Dire che il commercialista “non studia” è non capire la natura stessa di questo mestiere.
Ed è proprio questa distanza — culturale e cognitiva — tra chi opera nella complessità e chi la giudica dall’esterno a rendere ancora più ingiusto ogni pregiudizio.
Ovviamente, anche nei ranghi dell’amministrazione finanziaria vi sono persone molto preparate e, soprattutto, dotate di buon senso; ma bisogna prendere atto che, all’interno della macchina normativa e interpretativa, queste figure talvolta finiscono per essere diluite, depotenziate, spesso non ascoltate, schiacciate e talvolta sacrificate per superiori esigenze di gettito o per input pervenuti dall’alto (con premessa che non sempre i piani alti coincidono con quello che è l’immaginario collettivo, perché magari si tratta di un piano terra) con i risultati che sono sotto gli occhi di tutti. L’Amministrazione finanziaria è una macchina immensa e, quando qualcosa va storto, non si riesce mai a capire di chi sia la responsabilità.
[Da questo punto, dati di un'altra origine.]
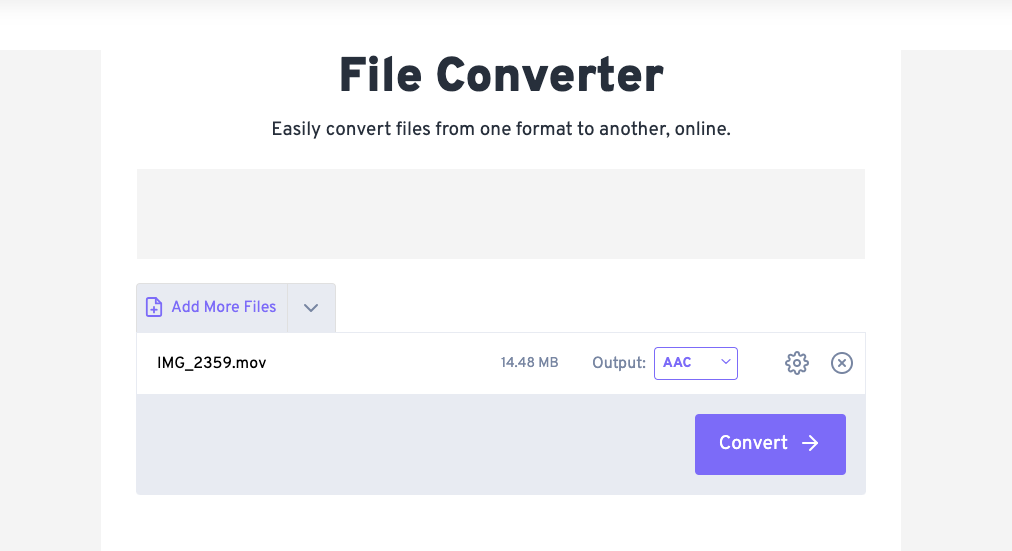Open conversion settings with the gear icon
Screen dimensions: 1012x551
coord(797,363)
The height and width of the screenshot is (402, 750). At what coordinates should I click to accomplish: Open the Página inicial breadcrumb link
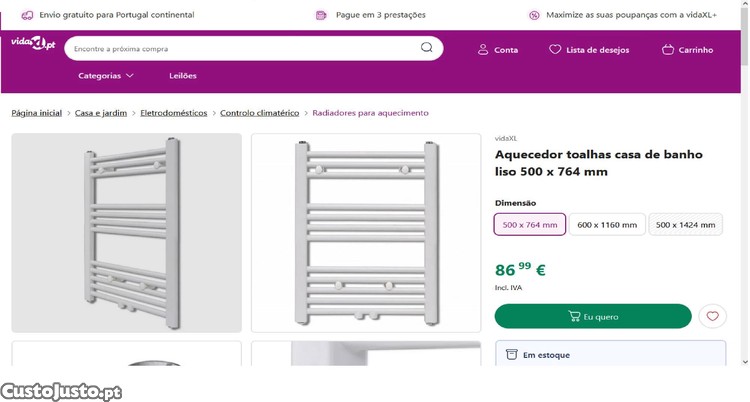(x=36, y=113)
Negli studi professionali, invece, il responsabile c’è sempre, ed è immediatamente identificabile: il commercialista! E deve pagare!
Ovviamente non si vuole negare che esistano professionisti che non si aggiornano, che accumulano errori in modo ripetuto, esasperando i propri clienti e causando danni anche rilevanti. Si tratta, per fortuna, di casi piuttosto isolati. In queste situazioni il cliente — anche quando si tratta di un amico — dopo una serie di scivoloni ripetuti fa bene a cambiare aria; semmai, il vero problema è che talvolta ci mette fin troppo tempo per farlo.
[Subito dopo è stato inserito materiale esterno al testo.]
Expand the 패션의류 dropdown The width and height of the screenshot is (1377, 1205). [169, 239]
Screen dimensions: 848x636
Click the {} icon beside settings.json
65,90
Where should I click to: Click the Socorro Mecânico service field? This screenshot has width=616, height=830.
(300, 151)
Conclusione: la verità che nessuno dice
L’errore non è la misura dell’incapacità del commercialista, ma la misura della complessità del sistema. Finché persisterà questa distanza tra ciò che il legislatore pretende e ciò che la realtà consente, finché si confonderà la responsabilità con l’impossibilità, finché si continuerà a chiedere perfezione in un labirinto costruito per generare incertezza, chi pretende l’infallibilità sarà sempre, inevitabilmente, un bugiardo e un ipocrita.
Il commercialista, invece, resta ciò che è: uno dei pochi professionisti capaci di trasformare complessità in ordine, caos in adempimento, incertezza in soluzione. Anche quando sbaglia.
Perché – come ricordava Seneca – errare humanum est, ma è proprio nella capacità di rimettere insieme i pezzi, di trovare una via nel groviglio delle norme, di ricondurre alla ragione ciò che nasce dall’irragionevolezza, che si misura il valore di chi affronta ogni giorno la macchina fiscale italiana senza arretrare.
Nella storia, gli ingegneri dell’impossibile – da Archimede a Brunelleschi, da Galileo a Fermi – non sono stati ricordati per l’assenza di errori, ma per il coraggio di operare dentro la complessità, di sfidarla, di addomesticarla a vantaggio degli altri.
Il commercialista appartiene alla stessa categoria: quella di chi porta ordine dove esiste solo confusione, assumendo sulle proprie spalle l’incertezza generata da altri.
E questa, paradossalmente, è la misura più autentica della sua grandezza: non l’assenza di errori, ma la capacità di trasformarli in responsabilità, lucidità e competenza.
Finché esisterà un sistema che pretende l’impossibile, serviranno uomini e donne che sappiano rendere possibile ciò che non lo è. Come, ad esempio, i commercialisti.